Il Sud ancora in ritardo: dove e perché
Il titolo di questo pezzo — "Sud ancora in ritardo" — trova conferma precisa nei dati, ma con distinzioni importanti da fare, perché non tutti i territori sotto soglia hanno lo stesso problema:
- Calabria: 52 punti nell'assistenza territoriale — cioè nella rete di medici di famiglia, cure a domicilio e servizi sanitari vicino a casa dei cittadini. Qui il problema non riguarda la prevenzione, ma la capacità di curare le persone fuori dall'ospedale.
- Sicilia: 49 punti in prevenzione — il valore più basso registrato a livello nazionale in questa specifica area, che misura vaccinazioni, screening e stili di vita.

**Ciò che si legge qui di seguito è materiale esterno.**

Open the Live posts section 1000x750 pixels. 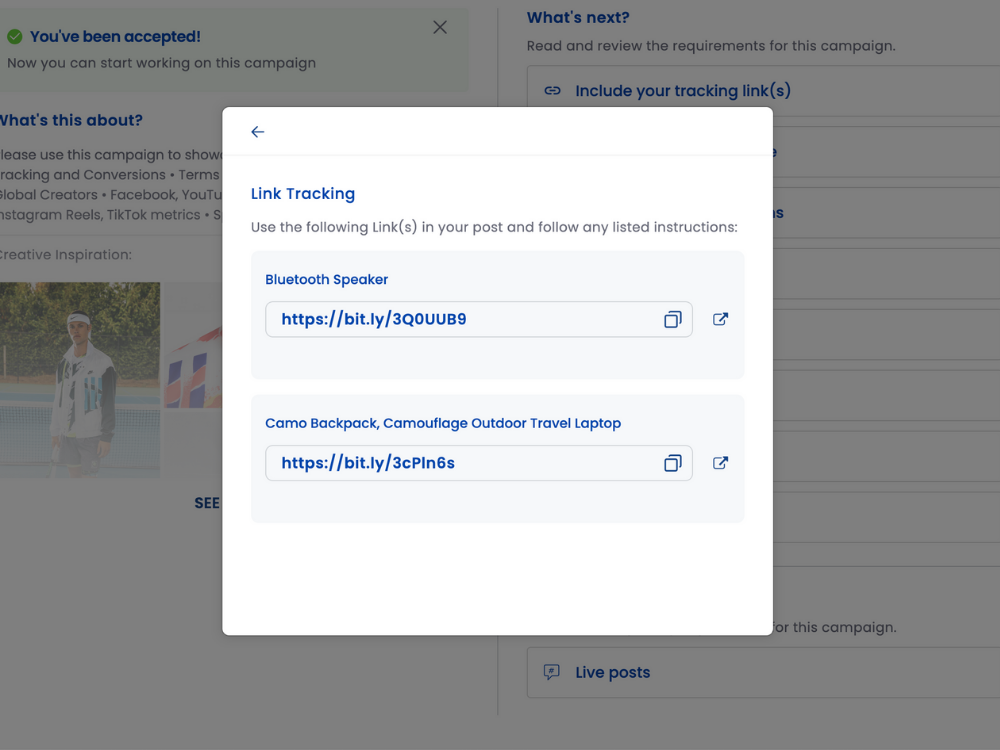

- Provincia autonoma di Bolzano: 59 punti, sempre in prevenzione — un solo punto sotto la soglia, quindi una criticità più lieve e circoscritta.
Il caso di Bolzano è utile per capire che non si tratta solo di una questione geografica Nord-Sud: anche un territorio ricco e ben organizzato come la Provincia autonoma può avere una criticità puntuale in un'area specifica. Ma il fenomeno più marcato resta comunque quello meridionale: se si somma il punteggio delle tre aree, la Calabria risulta ultima in Italia con 189 punti complessivi, seguita da Molise (192) e Sicilia (196) — un distacco di quasi 100 punti rispetto al Veneto, che ne totalizza 288.

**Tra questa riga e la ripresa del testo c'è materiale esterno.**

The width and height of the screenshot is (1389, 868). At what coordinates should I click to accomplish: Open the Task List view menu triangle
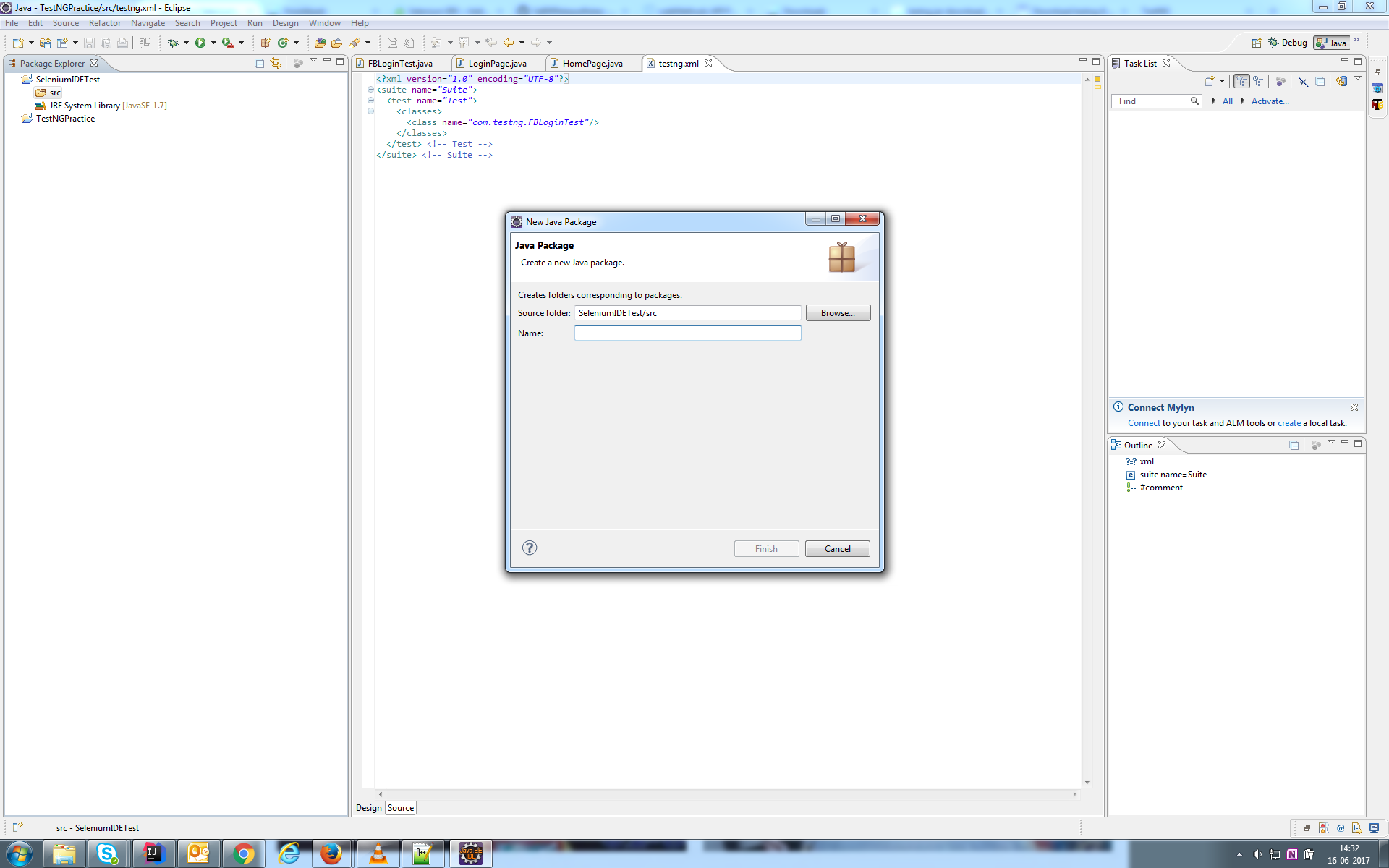(1358, 78)
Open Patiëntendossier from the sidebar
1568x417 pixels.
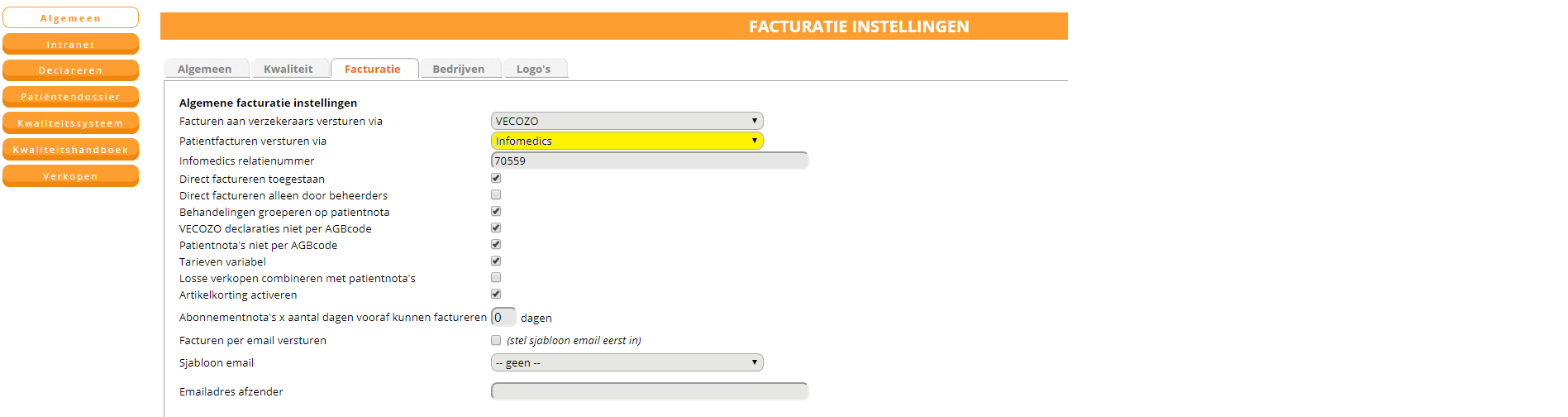70,97
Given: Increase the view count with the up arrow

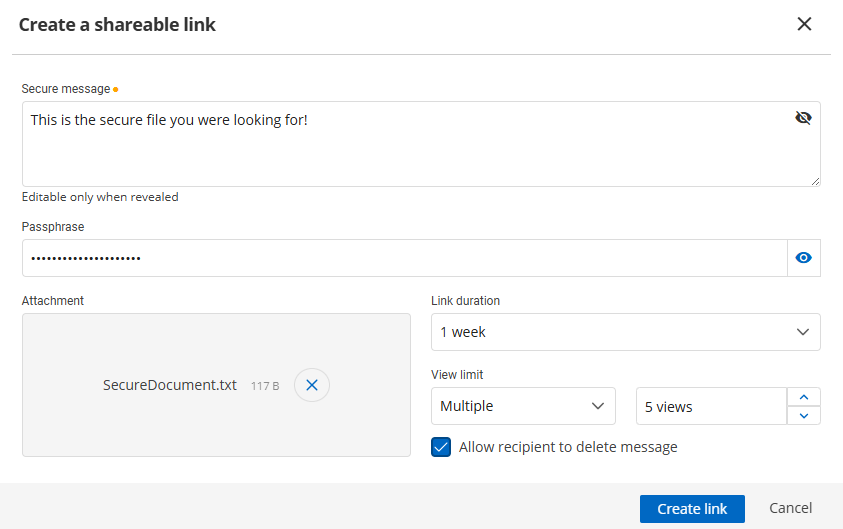Looking at the screenshot, I should pos(804,397).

Cosa significa in pratica per i cittadini
Il divario Nord-Sud si concentra soprattutto sull'assistenza territoriale, cioè sulle cure di prossimità: chi vive in Calabria o in altre Regioni del Sud fatica di più ad accedere a un medico di famiglia disponibile, all'assistenza domiciliare per anziani e malati cronici, o ai consultori — servizi che, quando funzionano bene, evitano ricoveri ospedalieri inutili e riducono le liste d'attesa. Nel 2024 anche l'area ospedaliera ha segnato una lieve flessione a livello nazionale, ma resta l'area in cui la maggior parte delle Regioni italiane, comprese molte del Sud, ottiene i punteggi migliori.
La sintesi
I dati del 2024 raccontano quindi una doppia verità: il sistema sanitario italiano nel suo complesso sta recuperando terreno, con sempre meno Regioni bocciate rispetto al passato, ma il divario storico tra Nord e Sud non si è chiuso — anzi resta la priorità strategica più urgente. Non basta aumentare la spesa sanitaria per risolvere il problema: la Calabria, ad esempio, ha aumentato negli ultimi anni la spesa pro capite più di altre Regioni virtuose come il Veneto, senza però riuscire a colmare del tutto il ritardo nell'assistenza territoriale. Il vero nodo da sciogliere, secondo gli esperti che analizzano questi dati, è l'integrazione tra ospedale e territorio: rafforzare i servizi di prossimità nelle Regioni più indietro, non solo gli ospedali, per garantire davvero standard di cura uniformi su tutto il territorio nazionale.